Information shown ::
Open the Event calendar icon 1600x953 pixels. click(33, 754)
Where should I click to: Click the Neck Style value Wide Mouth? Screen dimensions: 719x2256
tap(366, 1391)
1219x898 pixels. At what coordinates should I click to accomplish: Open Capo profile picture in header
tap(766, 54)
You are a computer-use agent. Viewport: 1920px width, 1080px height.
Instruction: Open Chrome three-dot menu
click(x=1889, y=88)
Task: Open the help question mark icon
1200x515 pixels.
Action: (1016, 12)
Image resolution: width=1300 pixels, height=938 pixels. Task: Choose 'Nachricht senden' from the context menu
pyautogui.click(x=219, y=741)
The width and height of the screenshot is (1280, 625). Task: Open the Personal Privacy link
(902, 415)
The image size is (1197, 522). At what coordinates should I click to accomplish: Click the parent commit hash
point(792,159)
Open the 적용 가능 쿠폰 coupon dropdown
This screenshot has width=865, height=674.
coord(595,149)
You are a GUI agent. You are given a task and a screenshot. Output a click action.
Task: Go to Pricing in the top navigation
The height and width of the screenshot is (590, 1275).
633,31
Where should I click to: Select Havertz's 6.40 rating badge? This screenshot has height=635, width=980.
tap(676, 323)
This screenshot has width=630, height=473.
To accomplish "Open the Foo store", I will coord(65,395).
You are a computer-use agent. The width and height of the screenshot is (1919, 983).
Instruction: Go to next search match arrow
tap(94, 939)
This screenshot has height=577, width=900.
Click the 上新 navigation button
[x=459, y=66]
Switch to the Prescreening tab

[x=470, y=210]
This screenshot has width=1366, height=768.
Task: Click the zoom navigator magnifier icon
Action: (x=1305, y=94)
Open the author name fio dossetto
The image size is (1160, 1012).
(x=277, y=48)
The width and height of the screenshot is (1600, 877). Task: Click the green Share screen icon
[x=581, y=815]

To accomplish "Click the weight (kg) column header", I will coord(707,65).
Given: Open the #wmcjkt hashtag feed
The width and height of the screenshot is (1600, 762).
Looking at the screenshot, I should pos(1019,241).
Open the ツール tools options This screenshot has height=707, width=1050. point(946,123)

What to produce ::
Your answer should consist of the lines from the listing that hold the word "computer".

Worked solution ::
You are a computer-use agent. Viewport: 1920px width, 1080px height.
You are a computer-use agent. The width and height of the screenshot is (1919, 983).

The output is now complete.